J’avais l’impression de jouer dans un mauvais film, que la moindre variation de scénario ramènerait à la case départ, sans issue possible pour la belle idylle que j’avais envisagée avec l’acteur principal.
Non, ce n’était pas un jeune premier.
Il ne devait pas être à son bout d’essai.
Il maniait le rôle avec une dextérité stupéfiante.
Calembours, coups de théâtre, dérision, causticité, humour, imagination débridée …
C’était un plaisir renouvelé que de lui donner la réplique.
Il était avenant, attentif … il me donnait parfois des conseils d’écriture, peaufinait certains de mes dialogues, me secouait dans mes déclarations péremptoires.
Il s’absentait souvent, appelé vers d’autres missions de représentation.
Il avait de beaux rôles à jouer ailleurs, une célébrité à entretenir, des femmes adulantes à rencontrer, des intellectuels éclairés avec qui avoir des conversations utiles.
Et moi, je me sentais toute petite.
Cet univers filmique était quelque chose d’étranger pour moi.

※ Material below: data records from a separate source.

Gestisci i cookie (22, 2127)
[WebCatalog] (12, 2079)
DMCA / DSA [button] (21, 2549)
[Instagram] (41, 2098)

Qu’il m’ait laissé entrer dans le sien, je n’en revenais pas. Ma lucidité habituellement clairvoyante à ce sujet semblait s’être endormie.
Quelques houles étaient venues perturber la douceur béante où nous avions baignés au début. Certaines piques, des propos acérés de part et d’autre avaient obscurci nos échanges. Mais je comptais sur la tendresse que j’avais ressentie très fort pour niveler tout ça.
Puis, après une plus longue absence, il revint, distant. Ses réponses étaient plus évasives, plus hésitantes. Il me dit enfin ce qui couvait depuis un certain temps : le rôle ne l’intéressait plus. Il ne parla alors plus que de divergences.
Je pensais qu’il avait trouvé un contrat ailleurs. J’en eus bientôt la confirmation en lisant un entrefilet dans la gazette. Sa partenaire était la partenaire rêvée : belle, jeune, cultivée, spirituelle, prête à déployer le tapis rouge flatteur à la moindre de ses répliques, goûts déclarés identiques, connivence apparemment parfaite !
Moi, je suis restée seule avec mon scénario inachevé.
J’ai bien essayé de lui concocter quelques variantes mais le moral n’y était pas, le moteur, non plus, parti pour une autre adresse.